Le Brésil a pris la tête de la mission des Nations unies déployée en Haïti après le départ en exil de l’ancien président, Jean-Bertrand Aristide. Mille deux cents casques bleus brésiliens constituent le plus gros contingent de cette force de maintien de la paix largement sud-américaine, placée sous le commandement du général brésilien Augusto Heleno Ribeiro.

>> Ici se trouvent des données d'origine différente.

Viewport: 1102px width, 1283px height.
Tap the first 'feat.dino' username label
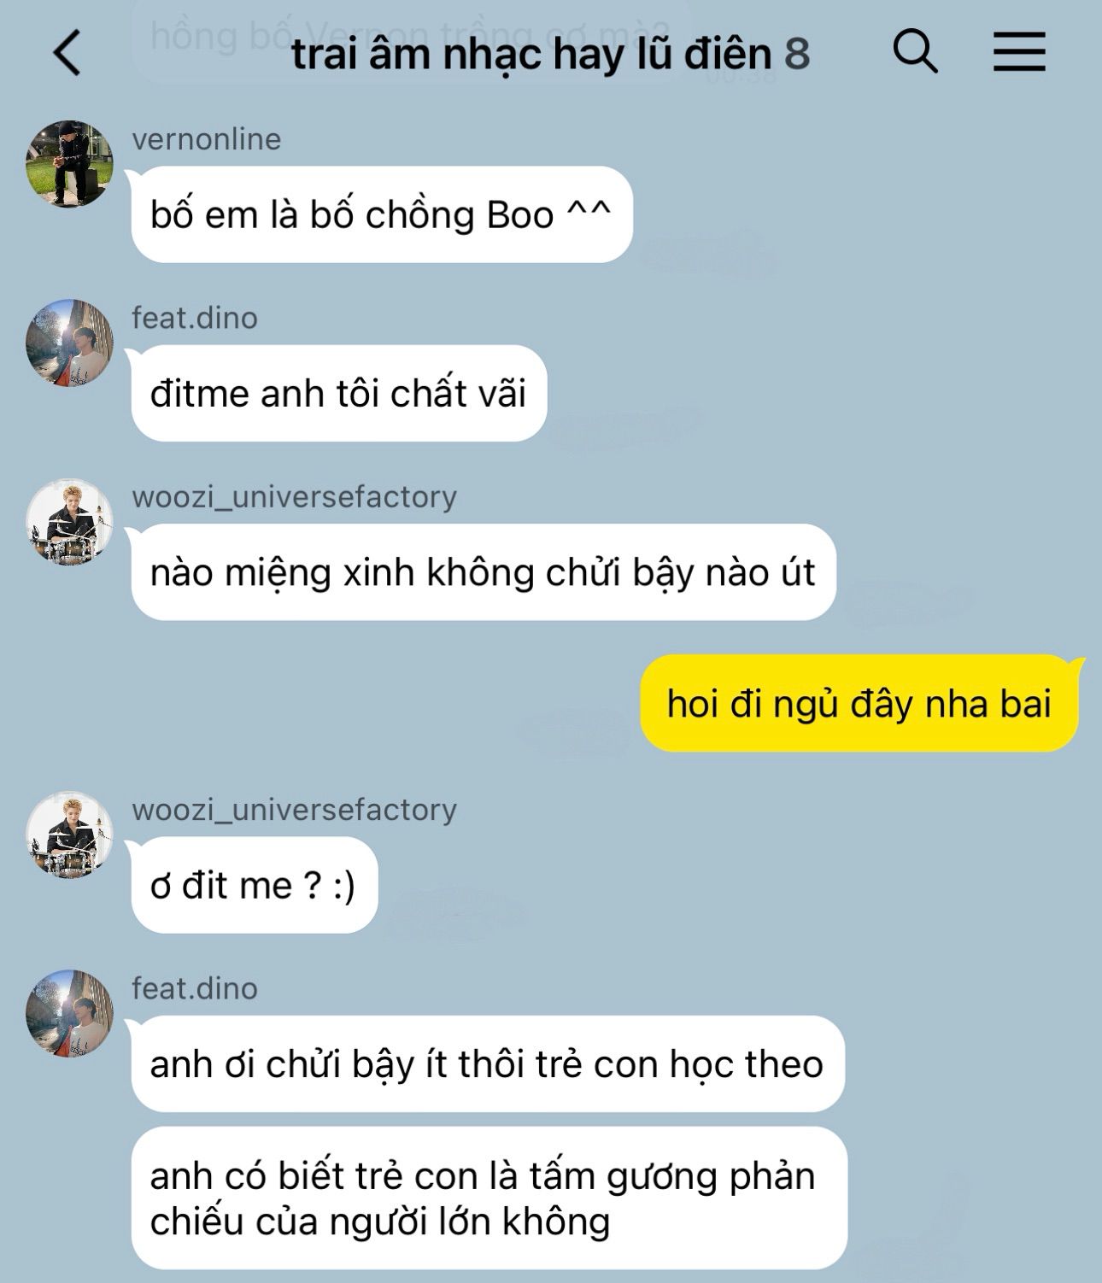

Malgré les réticences de certains membres de son Parti des travailleurs (PT), sensibles aux arguments du président déchu, qui continue d’affirmer, depuis son exil sud-africain, qu’il a été victime d’un "complot fomenté par les Etats-Unis et la France", Lula a relevé le défi de la reconstruction d’Haïti et entraîné dans son sillage plusieurs grands pays sud-américains.

"L’Amérique latine a une responsabilité à laquelle elle ne peut se soustraire en Haïti. Nous voulons un monde solidaire car, sans solidarité, les crises, les injustices et le chaos se multiplient", avait ainsi expliqué le président du Chili, Ricardo Lagos, venu, à la fin juillet, en Haïti où est déployé, également, un contingent chilien. A son tour, le président argentin Nestor Kirchner est attendu, en octobre, en Haïti, où se trouvent plus de 600 casques bleus de son pays.

Accueillie avec enthousiasme par les Haïtiens, fanatiques du ballon rond et de ses stars brésiliennes, la diplomatie du football sert les aspirations du Brésil, qui vise un siège de membre permanent au Conseil de sécurité des Nations unies. En s’engageant en Haïti, Lula et ses associés du Mercosur entendent montrer qu’ils peuvent réussir là où les Etats-Unis et les "pays amis" européens ont échoué, après l’intervention militaire de 1994, qui avait ramené Jean-Bertrand Aristide au pouvoir.

Pour consolider la démocratie et inverser la spirale du désastre économique et social, Haïti a besoin des crédits promis par les grands bailleurs de fonds. Ils se sont engagés, en juillet, à verser plus de 1,4 milliard de dollars, mais les décaissements se font au compte-gouttes.

Non moins préoccupant est le message que les autorités haïtiennes viennent de transmettre en acquittant l’ancien responsable d’un groupe paramilitaire, Louis-Jodel Chamblain, accusé de multiples violations des droits de l’homme. Ce leader des anciens militaires rebelles qui ont porté l’estocade à Jean-Bertrand Aristide, en février, et n’ont toujours pas déposé leurs armes, est impliqué dans l’assassinat, en 1993, d’Antoine Izméry, un commerçant proche de l’ancien président.

Amnesty International et plusieurs organisations haïtiennes de défense des droits de l’homme ont dénoncé ce procès expédié en quelques heures comme une "parodie de justice" montrant que le gouvernement ne voulait pas en finir avec l’impunité.